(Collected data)

- - - - - - -

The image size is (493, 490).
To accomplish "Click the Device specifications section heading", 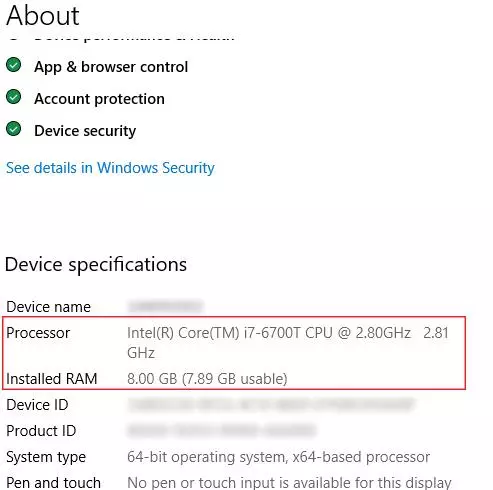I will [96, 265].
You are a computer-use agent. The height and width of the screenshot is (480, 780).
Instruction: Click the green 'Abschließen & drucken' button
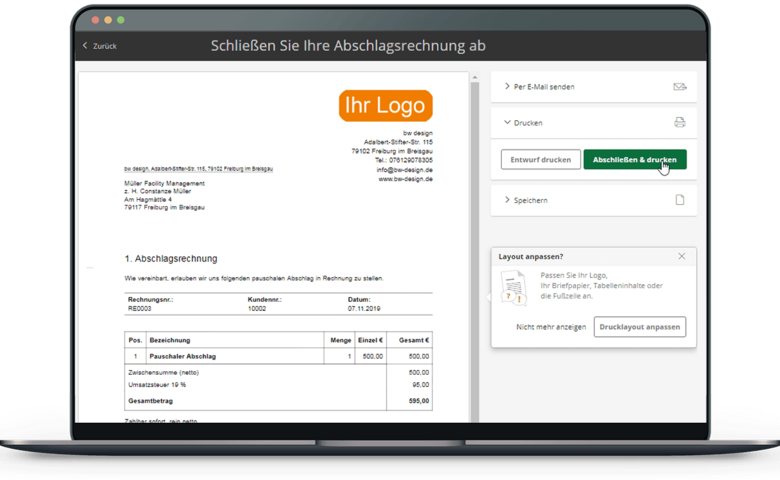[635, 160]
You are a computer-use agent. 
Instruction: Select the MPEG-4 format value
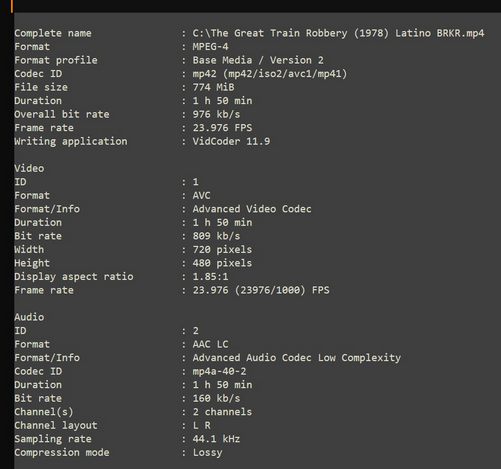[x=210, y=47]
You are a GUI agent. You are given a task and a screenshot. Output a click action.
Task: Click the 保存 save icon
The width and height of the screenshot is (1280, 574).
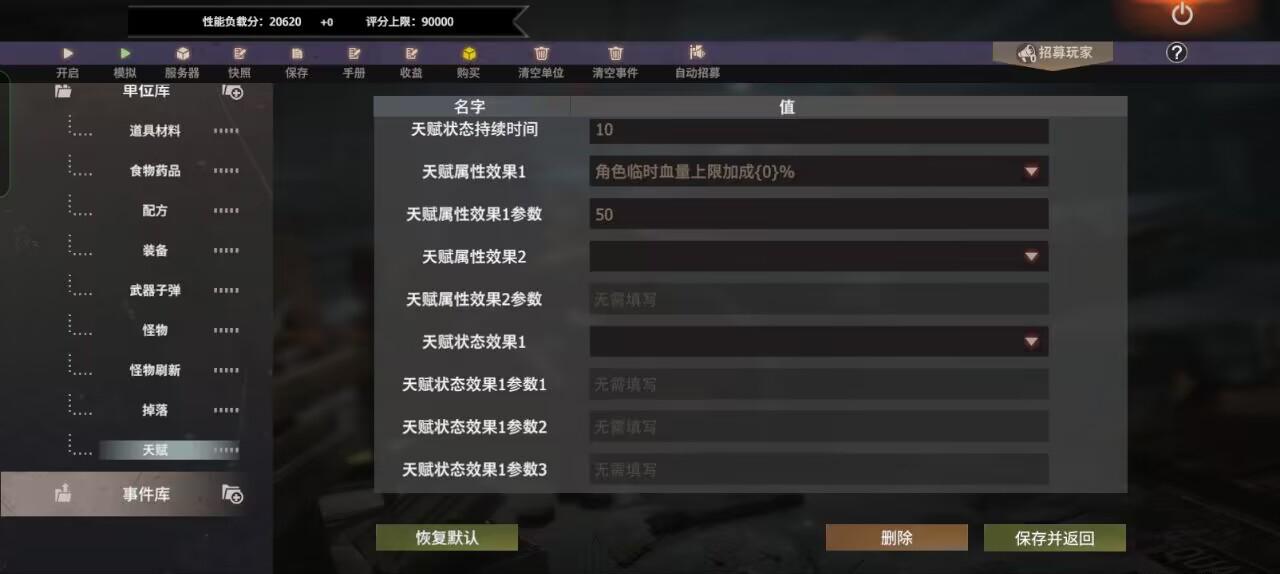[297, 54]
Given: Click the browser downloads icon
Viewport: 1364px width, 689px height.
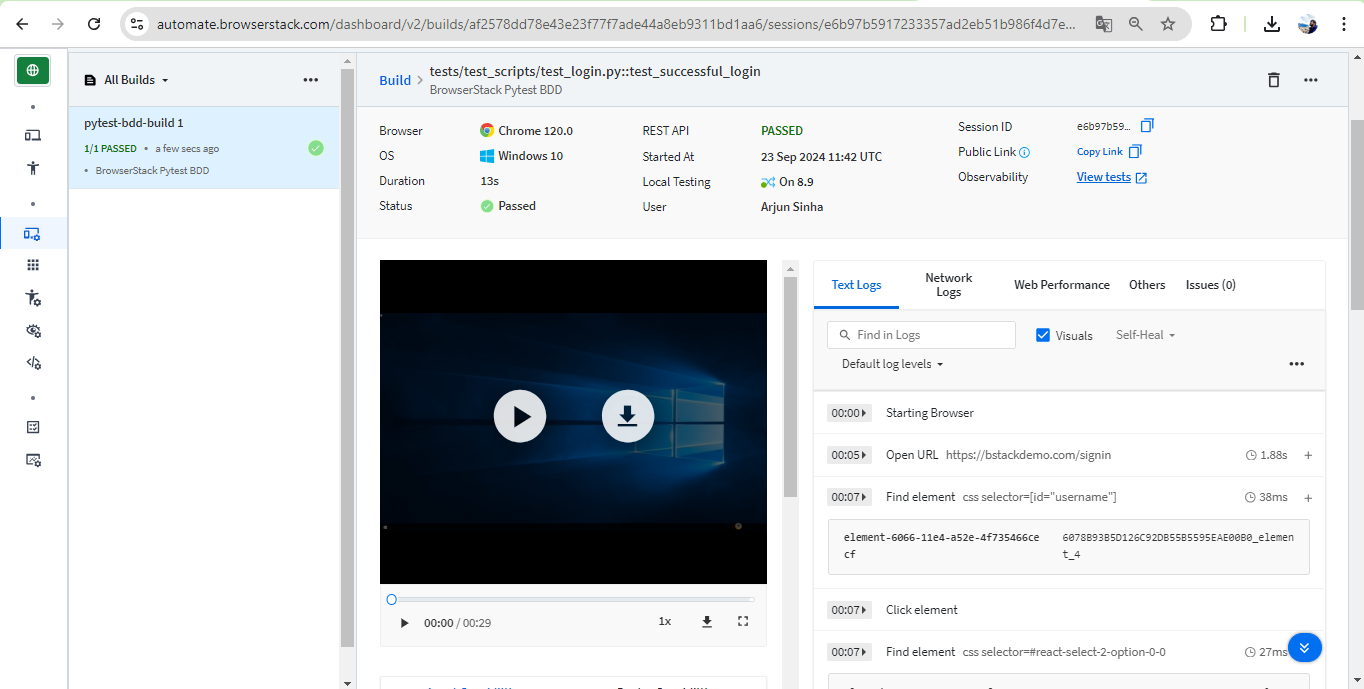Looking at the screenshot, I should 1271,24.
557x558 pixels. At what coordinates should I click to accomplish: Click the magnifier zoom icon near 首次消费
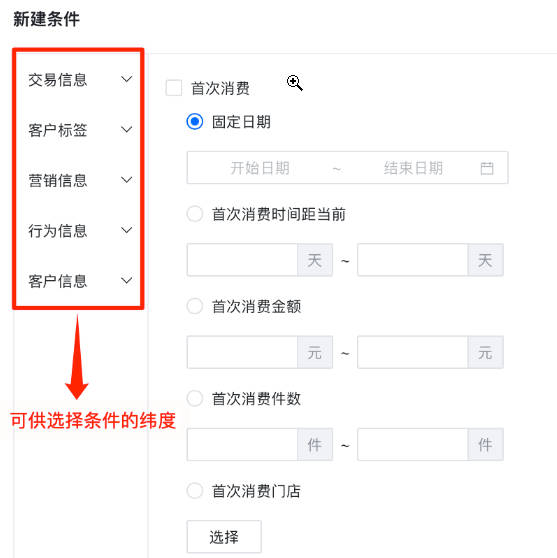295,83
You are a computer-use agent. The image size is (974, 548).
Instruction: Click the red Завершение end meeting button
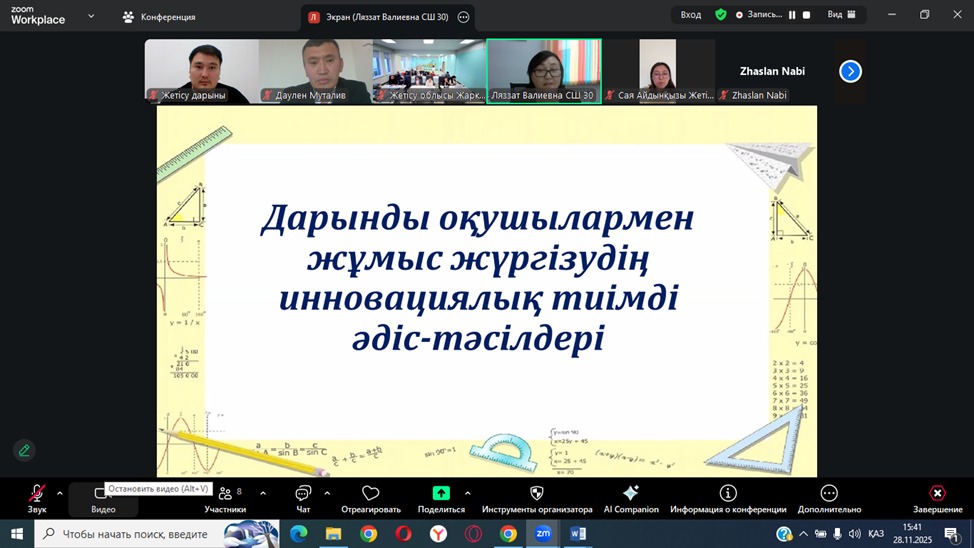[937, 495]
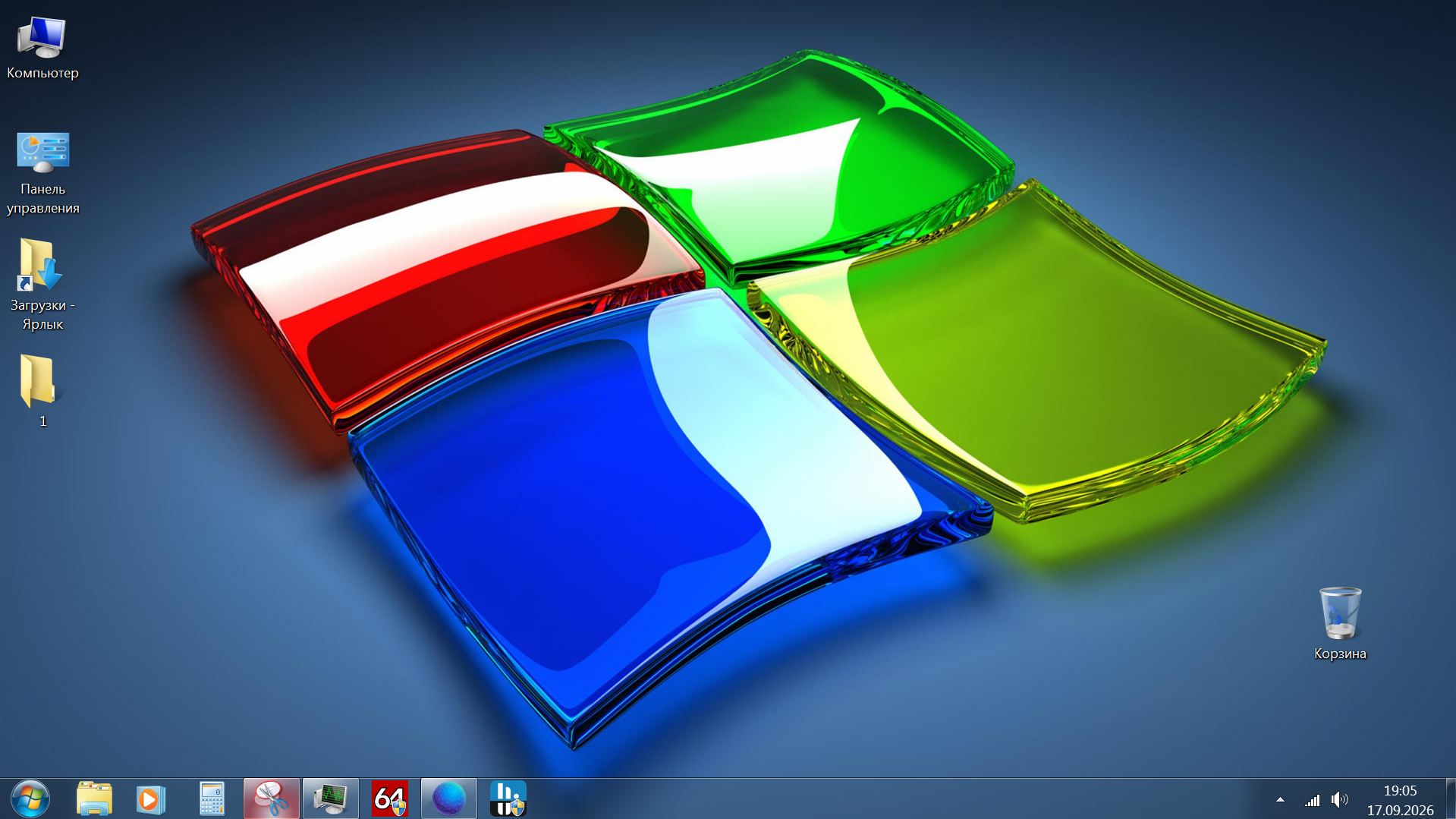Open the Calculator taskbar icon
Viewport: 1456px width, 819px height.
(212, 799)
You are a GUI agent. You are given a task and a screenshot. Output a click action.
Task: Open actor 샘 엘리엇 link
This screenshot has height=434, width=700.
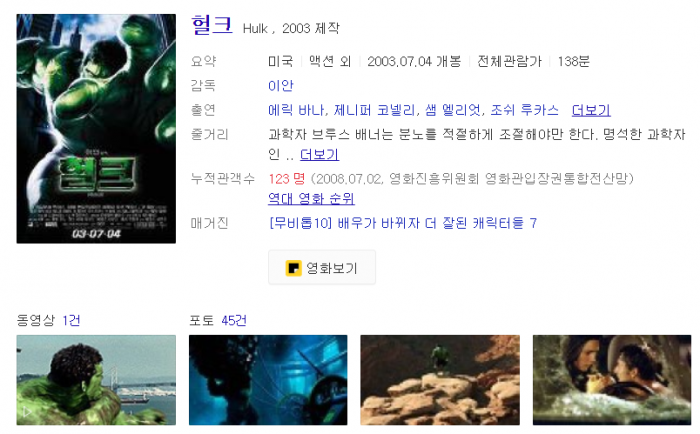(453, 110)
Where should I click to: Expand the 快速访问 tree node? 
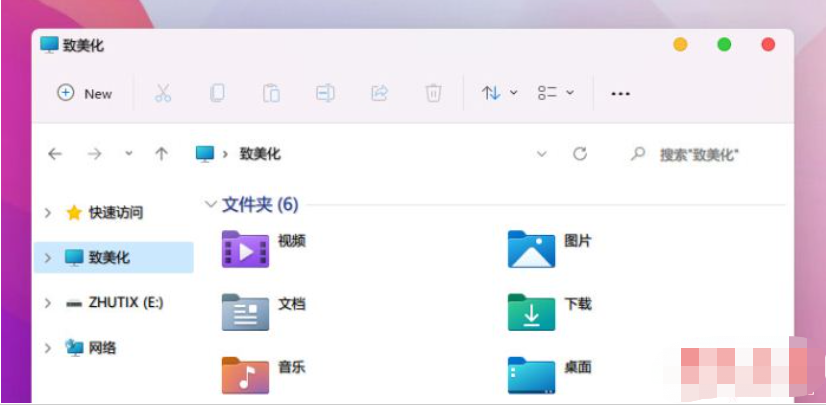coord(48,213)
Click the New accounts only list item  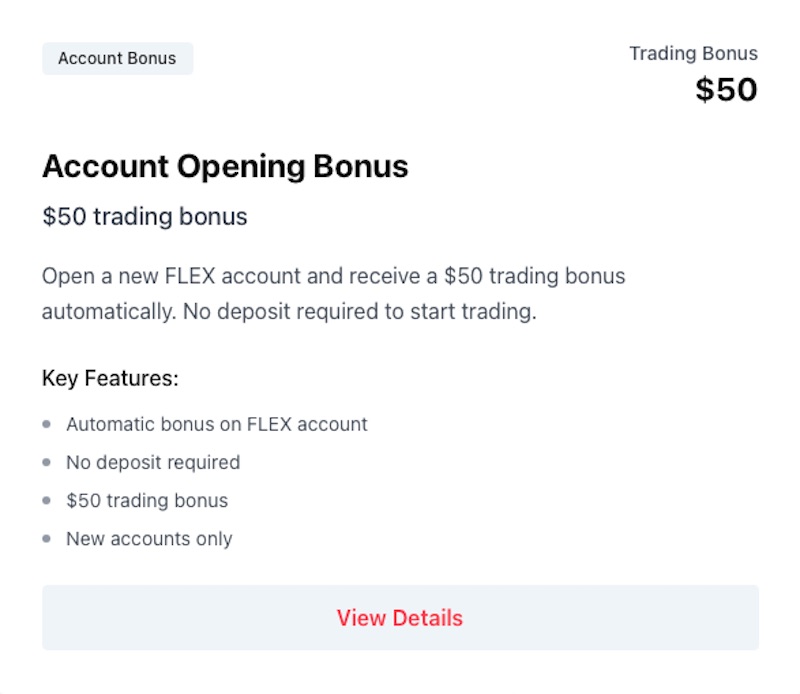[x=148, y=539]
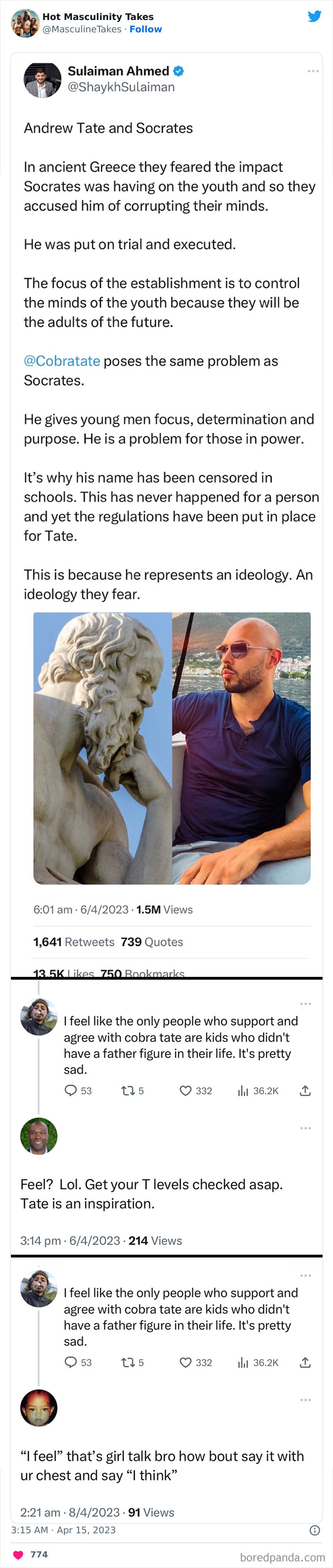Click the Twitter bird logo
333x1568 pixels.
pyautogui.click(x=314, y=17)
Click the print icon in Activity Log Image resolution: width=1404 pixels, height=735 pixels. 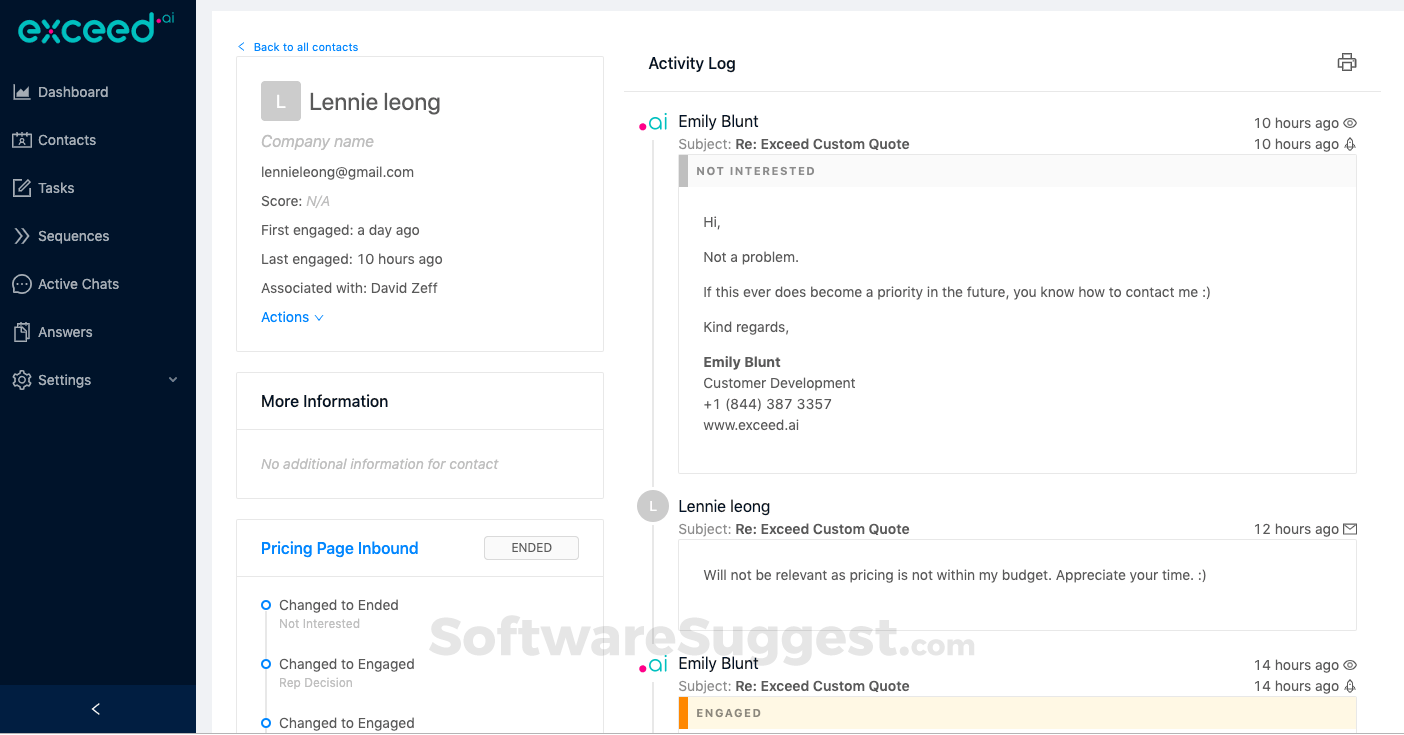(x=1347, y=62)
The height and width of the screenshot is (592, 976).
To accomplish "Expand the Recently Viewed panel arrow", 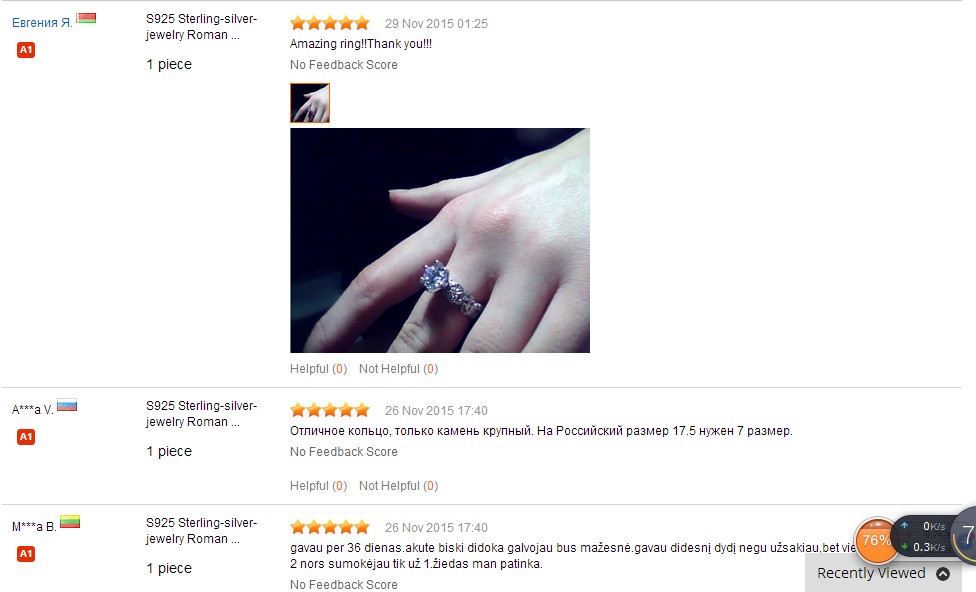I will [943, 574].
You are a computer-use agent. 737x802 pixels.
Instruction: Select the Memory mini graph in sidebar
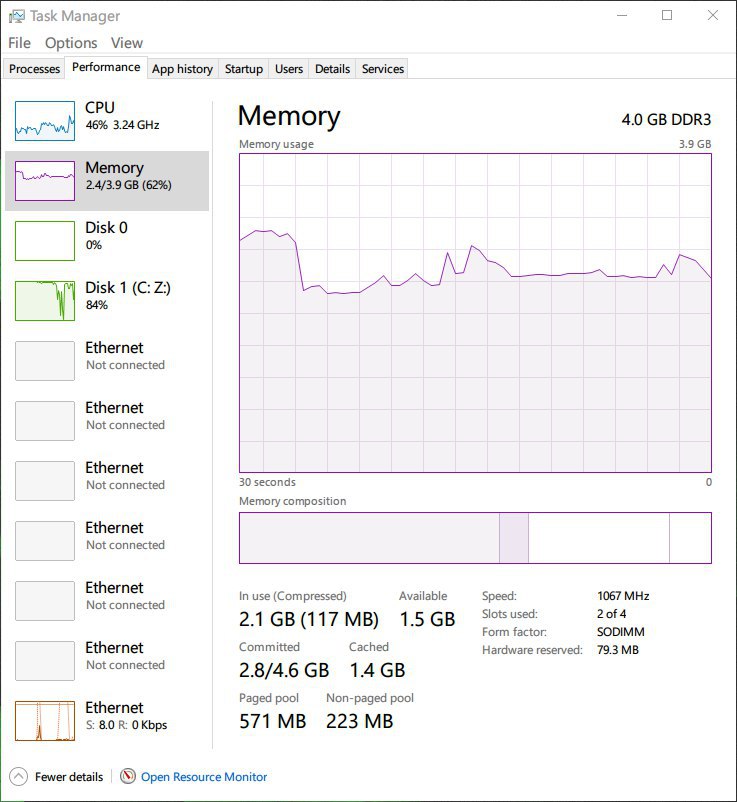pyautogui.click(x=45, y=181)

- - - - - - -

When a line in the records above contains the word "computer", copy it.

You are a computer-use agent. The height and width of the screenshot is (480, 780).
You are a computer-use agent. 
You are a computer-use agent. The image size is (974, 548).
You are a computer-use agent. 737x802 pixels.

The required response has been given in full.